Krull surveyed Baldwin, Basehor, Bonner Springs, De Soto, Eudora, Gardner, Lansing, Spring Hill and Louisburg for the report. The city administrator said he chose the cities because they lie along the Kansas City metro boundary and all face similar pressures as they respond to growing populations.
Krull explained the survey during a special meeting of the city council on Thursday. Members wanted to discuss salary increases for city employees because some members were not in favor of a 4 percent salary increase that Krull had proposed in the 2004 budget.
That 4 percent would have meant 2 percent for cost-of-living adjustments and 2 percent for merit increases.
Council member Velda Roberts doesn't support the proposal.
"We should not include a total of 4 percent," Roberts said. "I've not backed that form at all because we are in a down economy."
A cost-of-living adjustment is based on a percentage of an employee's salary.
Council member Ron Cranor suggested taking all money earmarked for cost-of-living increases and dividing it equally among all employees.
Krull said that defeated the purpose of having different levels of employees within the city's workforce.
Splitting the pool
But Cranor said, "I have no problem with 2 percent cost-of-living. However, I have never felt the increase in salaries was a fair basis to the lowest member on the team.

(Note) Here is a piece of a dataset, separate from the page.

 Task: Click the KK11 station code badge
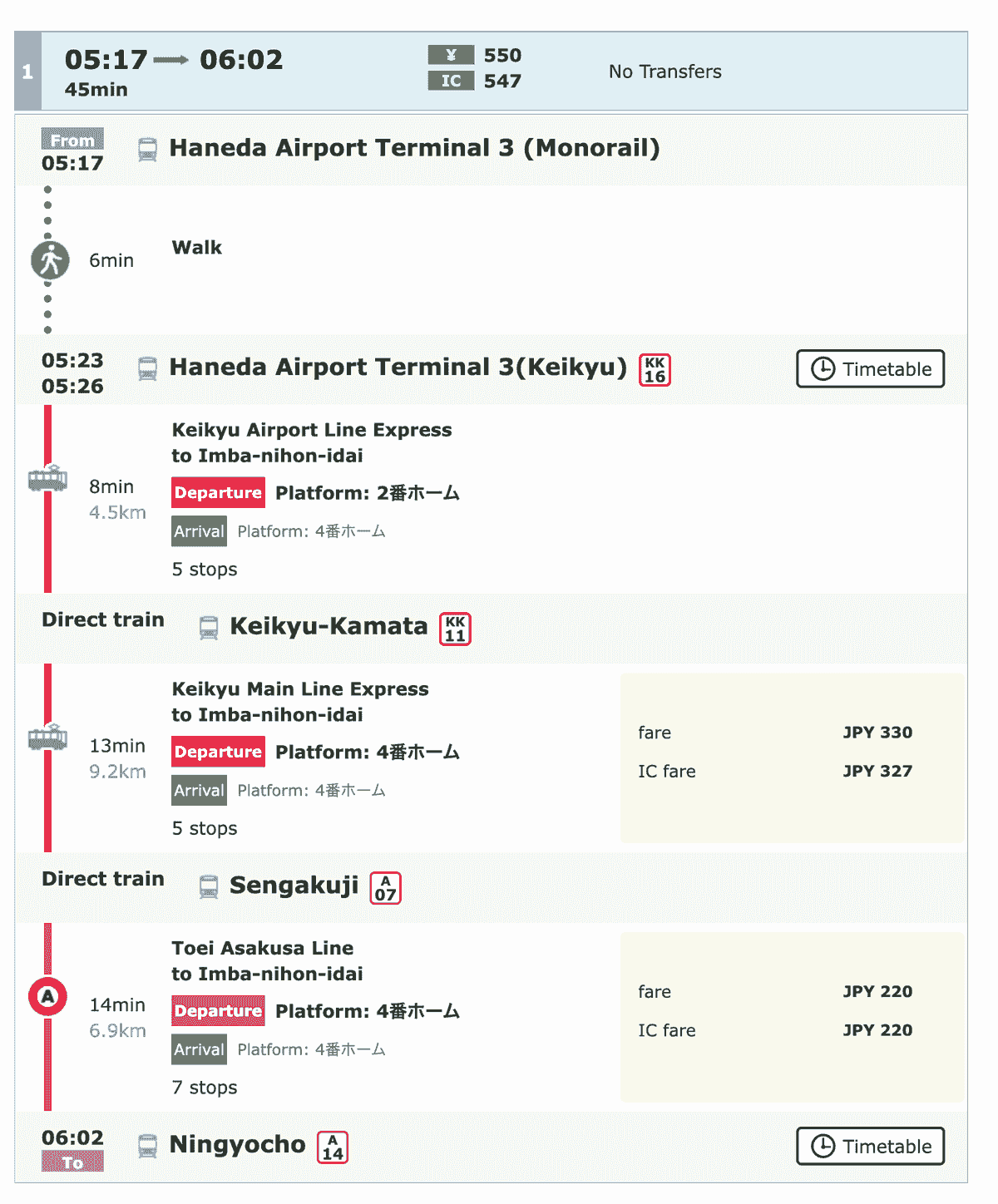pos(455,629)
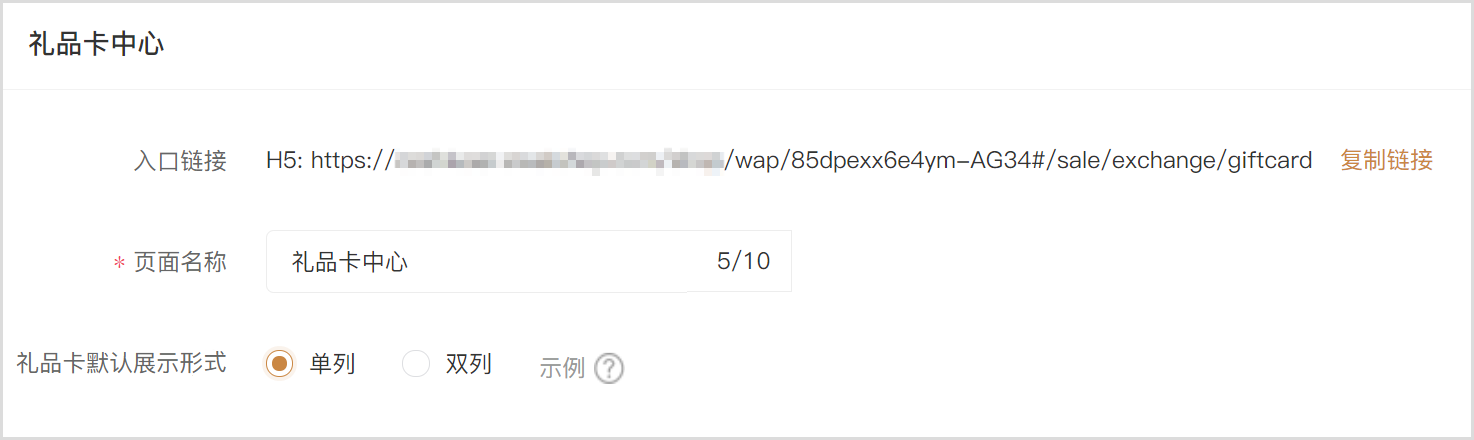The height and width of the screenshot is (440, 1474).
Task: Open the question mark help icon beside 示例
Action: 609,368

"The person who needs the money the most is usually on the lowest level."
For example, 2 percent of a $18,000 salary is $360, while 2 percent of a $50,000 salary is $1,000.
Cranor said he was equally concerned about wages for police officers -- and, in particular, part-time officials -- because the risk involved with the job has increased.
"We're lucky at the moment," said Cranor, a former Kansas Highway Patrol officer and Leavenworth County undersheriff. "But with the increasing growth we're having, we're having more chances for violence. It's a changed world in the last 20 years."
Part-time Tonganoxie police officers earn $10.20 per hour. Only four other cities had part-time officers, but all paid $11 or more. Spring Hill had the highest wage at $12.33, while Basehor ($11.27), Louisburg ($11.05) and Eudora ($11) responded to Krull's survey. Spring Hill officers could earn a maximum of $18.50, while Louisburg had a cap of $13.05.
Krull said the city did not have difficulty hiring or retaining part-time officers and he wasn't in favor of increasing the wage scale.
Council members discussed the law enforcement issue at length, but eventually returned to the overall 4 percent increase.
It's like school
Council member Emmett Wetta said the wage increase, including merit, should increase each year based on an employee's performance -- much like the school system.
"It's like grades," Wetta said. "You either flunk and stay back or pass and move on."
Wetta implements the concept with his restaurant, but fellow council member Steve Gumm said the rules change when the government is involved.
"With you, you don't have a certain budget," Gumm said in regard to wages. "Here, you're at the will of the council."
Some council members said they did not favor merit pay increases, but Krull said it was necessary.
"If you take merit out of the equation you never move," Krull said.
Before the open meeting, members conducted a closed-door session regarding two non-elected persons.
Roberts also wanted to discuss general salary issues, but assistant city administrator Kathy Bard said that would be an illegal topic for executive session.
In the League of Kansas Municipalities Kansas Open Meetings Manual, a reference to the Kansas Open Meetings Act states: "The question of whether to establish a citywide payplan is a general personnel issue and may not be discussed in executive session. However, the evaluation of a particular employee does fall within the exception and executive session should be used to discuss the issue."
Council members cannot legally take action at a study session. Any action on city employees' pay raises would have to come at a regular council meeting.
As of Tuesday afternoon, the issue was not on the agenda for the council's next regular meeting, which is set for 7 p.m. Monday in council chambers, 321 Delaware.
Discussion of how planning commission items should be brought to the council also was on the special meeting agenda, but the council did not have time to discuss the topic.